-- Start Provided material --

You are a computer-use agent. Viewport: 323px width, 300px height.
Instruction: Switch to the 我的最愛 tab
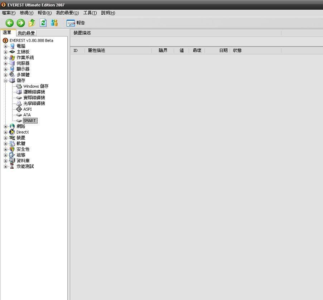coord(26,33)

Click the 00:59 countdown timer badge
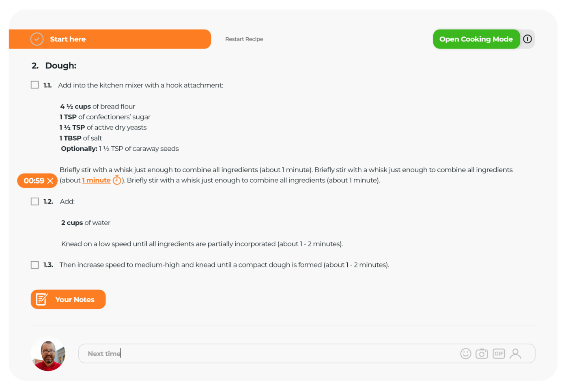[x=34, y=181]
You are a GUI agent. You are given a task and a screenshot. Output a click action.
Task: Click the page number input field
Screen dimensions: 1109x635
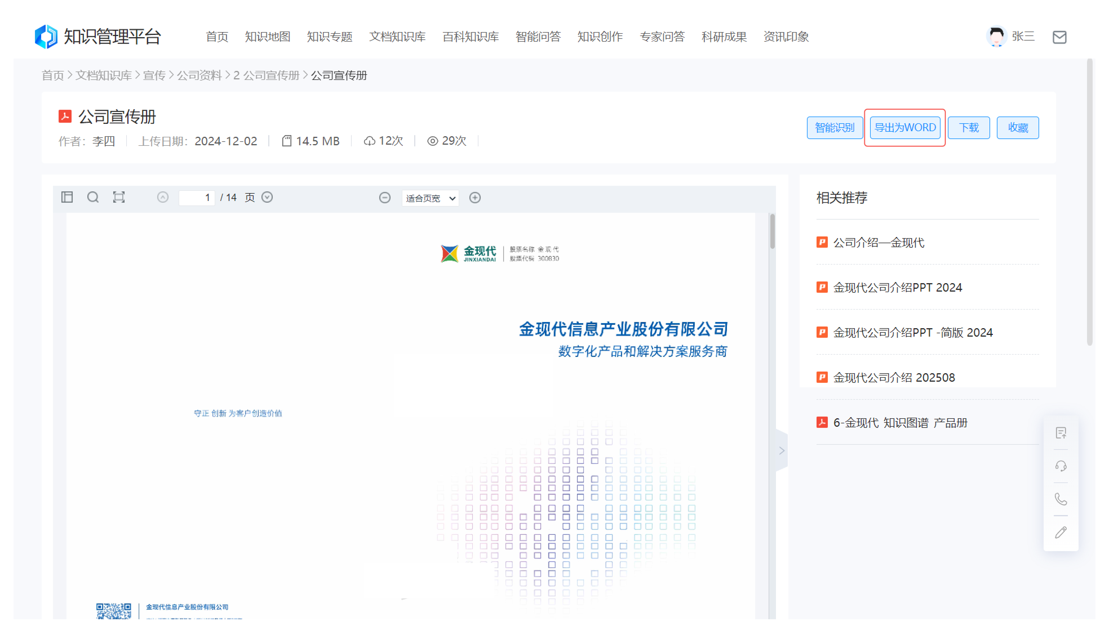click(197, 198)
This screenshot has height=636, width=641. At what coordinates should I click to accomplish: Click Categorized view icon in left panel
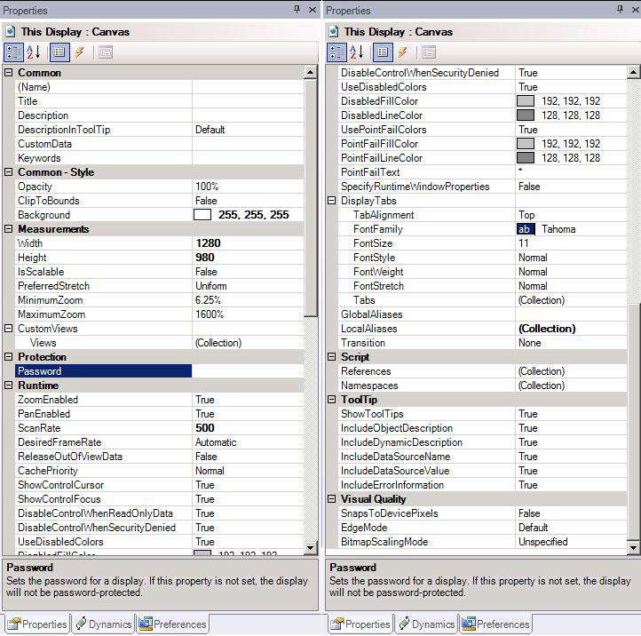coord(14,52)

-- End Provided material --

▶ **Task statement**: Collect every line above that contains the string "agent" and copy each of those lines in full.

▶ **Result for this task**:
You are a computer-use agent. Viewport: 323px width, 300px height.
You are a GUI agent. You are given a task and a screenshot. Output a click action.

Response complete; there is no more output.